§ TO-DO LIST:
**1.** In the discussion of medieval literacy, what literacy rate is claimed for medieval Iceland?
**2.** List every group of people that the medieval literacy discussion says had to know how to read.
**3.** Pick up the medieval literacy discussion after its final sentence and carry it on.

§ PASSAGE:
______
It beggars belief that people still believe this crap. The standard of "Literacy" in those days was to check for the ability to read Latin, not one's own native language. If it was written in the reader's native language, it stands a much better chance of being useful to them. Cooks had to know how to read. Guards had to know how to read. Anyone who was intended to be able to understand a new law imposed by their overlord had to know how to read it. Jeebus H Kreist, man.
 

It beggars belief that people still believe this crap. The standard of "Literacy" in those days was to check for the ability to read Latin, not one's own native language. If it was written in the reader's native language, it stands a much better chance of being useful to them. Cooks had to know how to read. Guards had to know how to read. Anyone who was intended to be able to understand a new law imposed by their overlord had to know how to read it. Jeebus H Kreist, man.
Written forms of the "modern" languages began to emerge fairly early, but the literacy rate was low. I've seen estimates of 10-25% for different areas / times in the general population. Mostly people used their memory. Not that popular now, but it's a thing.
 

It beggars belief that people still believe this crap. The standard of "Literacy" in those days was to check for the ability to read Latin, not one's own native language. If it was written in the reader's native language, it stands a much better chance of being useful to them. Cooks had to know how to read. Guards had to know how to read. Anyone who was intended to be able to understand a new law imposed by their overlord had to know how to read it. Jeebus H Kreist, man.
Although it is true that Latin-illiterate people would be referred to as "illiterate", literacy in the "vulgar tongues" was also rather low in most places in most times. You're absolutely right that medieval literacy was higher than it is often cited as being (in late medieval Italian Republics getting up as high as 40% by some estimates, and I've seen it claimed 90% for medieval Iceland, though I'd be surprised if that included the slaves), but it was nevertheless lower than you seem to be imagining and your specific examples betray modern assumptions about how the world and literacy "had to" work.
______
§ DATA BLOCK:

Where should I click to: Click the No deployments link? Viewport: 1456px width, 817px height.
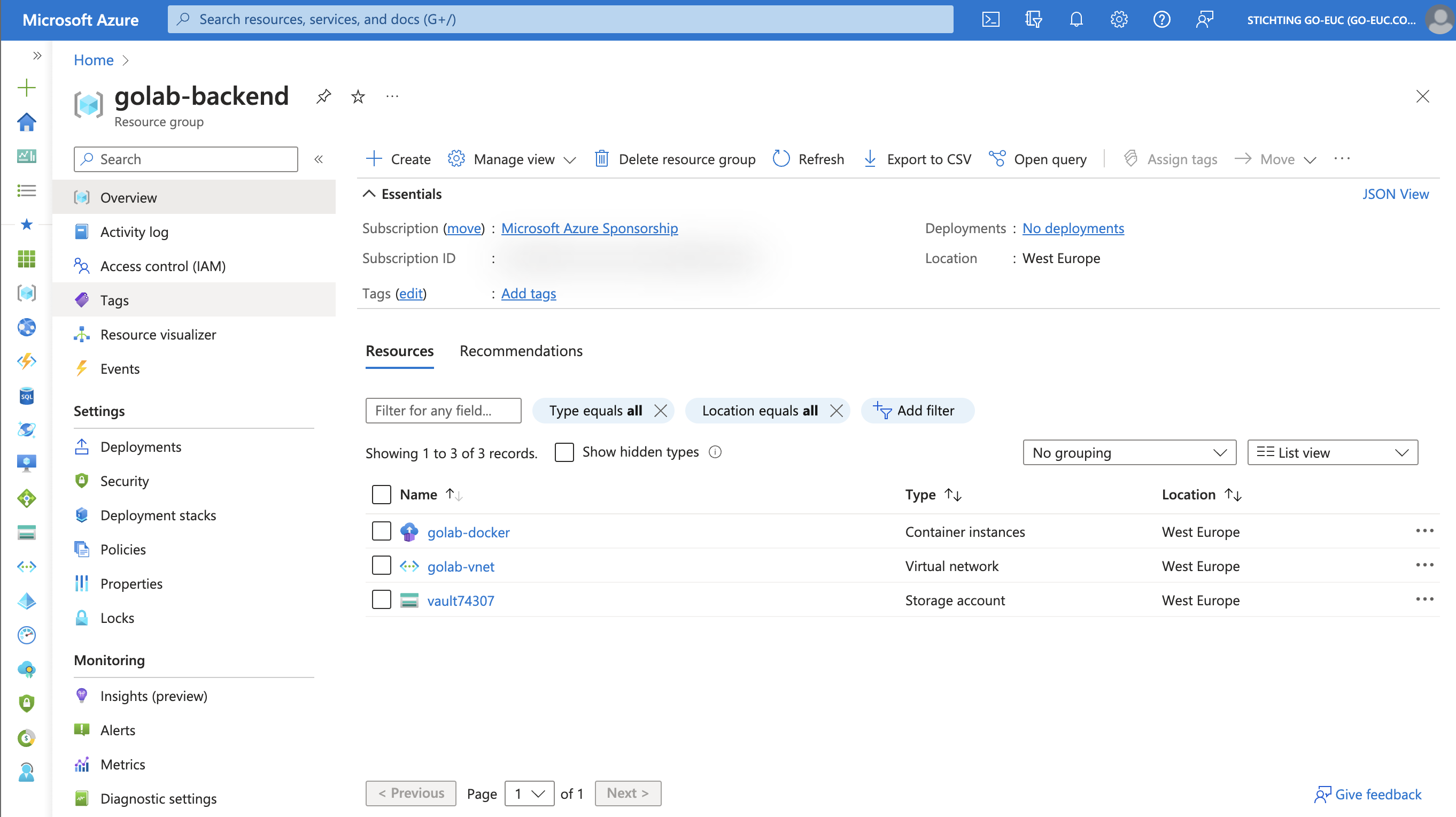click(x=1073, y=228)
______
§ RESULTS OF THE EXERCISE:
**1.** 90%

**2.** Cooks; guards; anyone intended to understand a new law imposed by their overlord.

**3.**
While being able to read would likely help a cook employed by a noble family (there were some books of recipes on how to cook elite dishes) and I think I recall some late medieval cook books geared towards semi-elite housewives, most people learned to cook from some other person teaching them how to cook. Indeed even what medieval cook books we do have often don't have terribly complete instructions, even on the ratios of ingredients, it is expected that the reader already has this knowledge or can give it their own variations.

In terms of people knowing the laws, they would be orally announced in a variety of ways and contexts, and generally knowledge of them would spread by word of mouth and be maintained by oral tradition for most communities, reconfirmed when someone ran afoul of the law. And, yes, to some degree law would be disseminated in writing, but this was more on a model of the literate members of the community being able to read and/or explain it to the rest of the community (it has been argued that while individual literacy was, to us, rather low in the middle ages, "community literacy", communities having access to the meaning of writing through literate people, was high). And truly law mostly works like this today for most people. Very few people learn that murder is illegal by sitting down and reading a criminal code.

I don't really know why you claim a "guard" would need to be literate. I suppose it depends what sort of guard they are. What I can say is that fantasy medieval media has led to a belief that "towns guard" and the like in some sort of a policing role were much more prevelant than they were in most places in the actual middle ages, and so if you think they need literacy for that the guards you are imagining may not have actually existed.
 


Blue Orange

Gone to Texas
While the sheets are sort of cool, from the thread title it was a let down. :(

(I was hoping from the title "Medieval D&D" this was the birth of a more mundane/medieval take on 5E and the character sheets were for it...oh well.)

Character creation:
1. Roll a Constitution save against the plague. If you fail, your character dies.
2. Roll a Constitution save against starvation. If you fail, your character dies.
3. Assign attributes...
 



DND_Reborn

The High Aldwin
DC 15: Nobles
DC 20: Peasants, all others.
Hmm.... that seems a bit high considering the mortality rate (if you caught it, you likely died depending on the variant of plague). :unsure:

And frankly, there wouldn't be a difference between noble or peasant.

It would probably just be DC 10; a successful save meaning you were lucky and never contracted it, a failed save meaning death.

:D
 

Mannahnin

Scion of Murgen (He/Him)
Hmm.... that seems a bit high considering the mortality rate (if you caught it, you likely died depending on the variant of plague). :unsure:

And frankly, there wouldn't be a difference between noble or peasant.

It would probably just be DC 10; a successful save meaning you were lucky and never contracted it, a failed save meaning death.
Nobles having better heating and more consistent food would have had lesser child mortality rates, though probably not a whole lot less. One of my grandmothers came from a poor family in Northern Vermont which had 15 children, 8 of whom made it to adulthood, and this was merely a century ago.